I know I know I said I was giving it up, but it’s harder than I realised. Maybe I’m addicted to failure, or that slightly cringing feeling I get when I click through the profiles. I feel like one of BF Skinner’s pigeons- can’t give up trying just in case a reward comes through. Unlikely but always possible.

OKCupid is an American free site, aimed at people who think they’re clever and are slightly nerdy. Just like me! ‘Cept the yankee bit.

I feel compelled to give you some examples of the truly shocking things people agree with in the many multiple choice questions, to save you the bother of registering (unless you’re a funny clever single man in Leeds who wants a sarcastic clever gorgeous girlfriend, in which case get on with it. I’m waiting!).

‘I don’t like to discuss politics with my partner because they’re boring (fair enough) and personal ‘???. Wonder what he’s looking for in a relationship.

‘Flag burning is more offensive than book burning. And should be illegal’.

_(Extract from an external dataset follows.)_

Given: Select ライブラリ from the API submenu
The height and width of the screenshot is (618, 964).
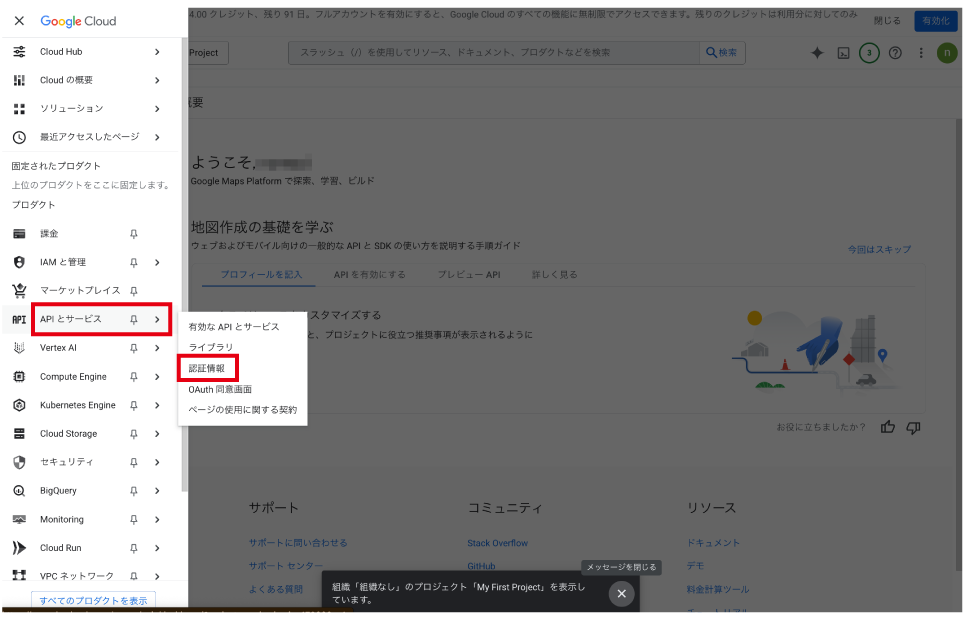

At least you can screen people out for such weirdness. But it seems there’s very few left after my filtering. And those are married. I may be a victim of my own high standards.

‘I am attracted to intelligent women who where glasses’ ( sic). My kind of man- if he could spell and didn’t follow it up with ‘I’m a Christian and it’s very important’.

Women have an obligation to keep their legs shaved’’. That’s it, I can’t read any more.

I keep saying I’m gonna give up the whole internet dating business, but then I get a message from someone who looks interesting and off I go again swapping personal info, cracking jokes, falling in love with myself all over again. Then they either suddenly stop contact for no apparent reason, never to be heard from again, or I meet them and realise I just don’t fancy middle aged men. Yep, seems I’m the one with the problem.

I’m beginning to see why some 40+ women resort to stealing attached men- the single ones all have sommat wrong with them.  This does not excuse them, but I can understand their desperation. Me, I’m not convinced the attached ones are any better and if he leaves someone for you, then really what do you expect in the future? Oh sorry, you’re special.

Dearie me I am getting cynical. I even reread Valerie Solanas’ SCUM manifesto. She was pretty mad but she had a few good points.

Read it here http://www.spunk.org/texts/anarcfem/sp001291.txt

Courtesy of OKCupid I’ve now met a hobbit living in Newark, a Finnish anarchowitch who’s 35 but looks like a 50 year old wizard and several 19 year olds who think because I’m their Mum’s age I might teach them a thing or two- they’re mistaken- I really can’t be bothered. I hasten to add I didn’t meet the latter in the flesh. Aint the world a strange place?

And now I’m about to embark on an illadvised affair with a rebellious muslim man fresh out of his marriage with kids, which involved breaking most of my hard learnt rules: he’s on the rebound, we flirted before we even met, discussed sex in way too much detail and agreed to enjoy ourselves with no commitment. Who knew twitter could be an effective instrument of foreplay? For some reason he thinks I’m exotic because I used to go to free festivals, drive my old ambulance to raves, take loads of drugs* and like talking about quantum theories.

I must be bloody mad. Still, it’s unlikely to be boring. I’ve told him that it’s only till Mr Right comes along, at which point we discuss terms and I’ll have to go with the best offer. He’ll then obviously realise he’s madly in love with me and hang desperately onto my leg as I mount Spock’s white charger to ride off into the holographic sunset.

* He ‘thinks’- hearsay m’lud.

UPDATE after 3 months of completely messing me around, the socalled affair didn’t happen. I don’t understand how I let that happen, apart from the fact that I liked him when I met him.

Lesson 1: don’t get involved with ‘separated men’.

Lesson 2: Don’t indulge in sextalk with strangers unless that’s all you want.